» Provided material

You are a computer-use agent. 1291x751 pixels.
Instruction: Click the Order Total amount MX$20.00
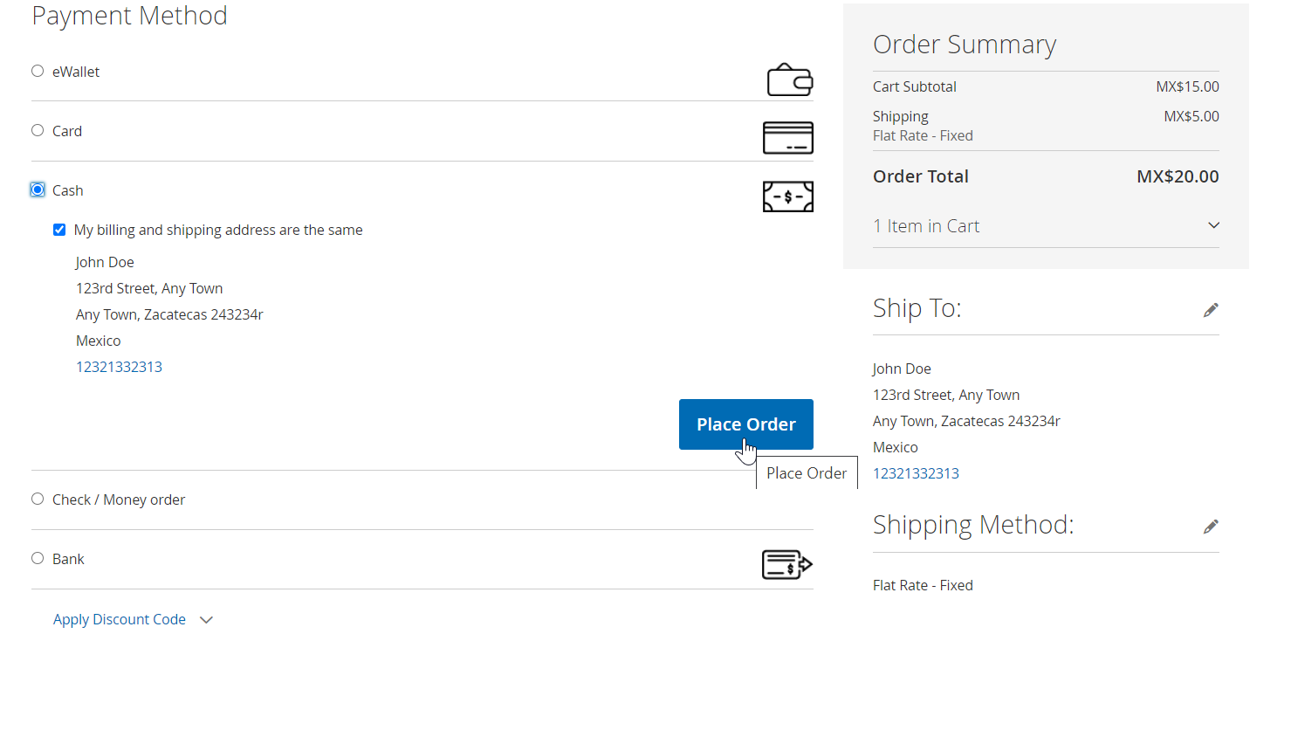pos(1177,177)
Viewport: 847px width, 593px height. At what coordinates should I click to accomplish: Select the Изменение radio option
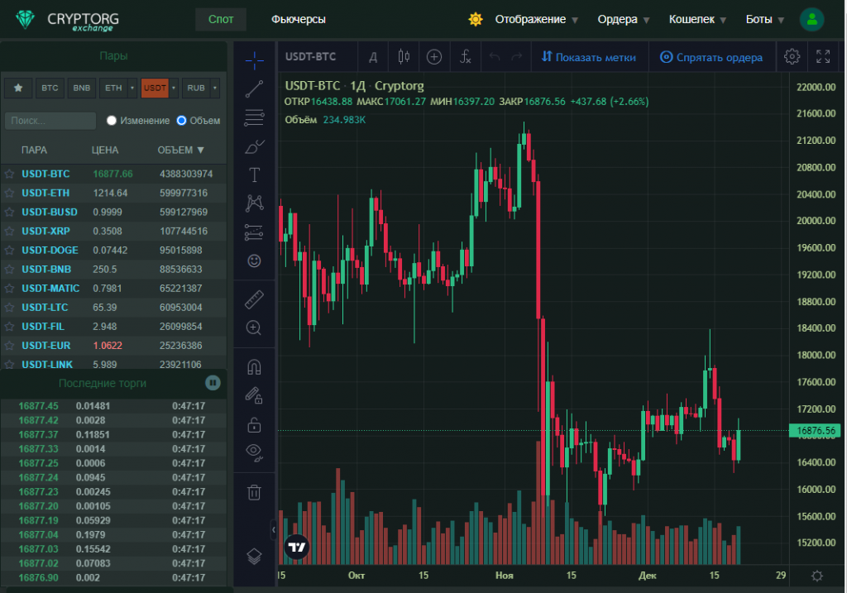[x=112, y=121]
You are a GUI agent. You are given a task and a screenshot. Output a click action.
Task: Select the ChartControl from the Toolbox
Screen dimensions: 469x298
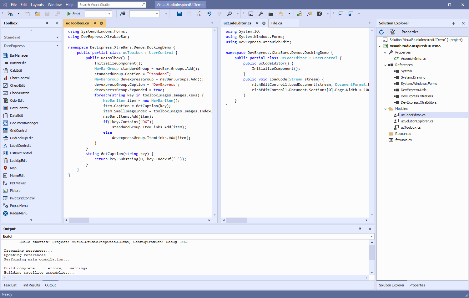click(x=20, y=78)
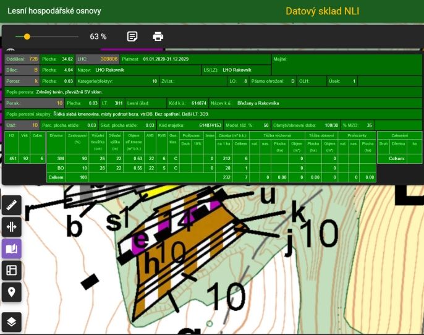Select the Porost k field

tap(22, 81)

» Problem description
Your reply must consist of one number, the count of lines in the entries that hold "agent".

» Reply
2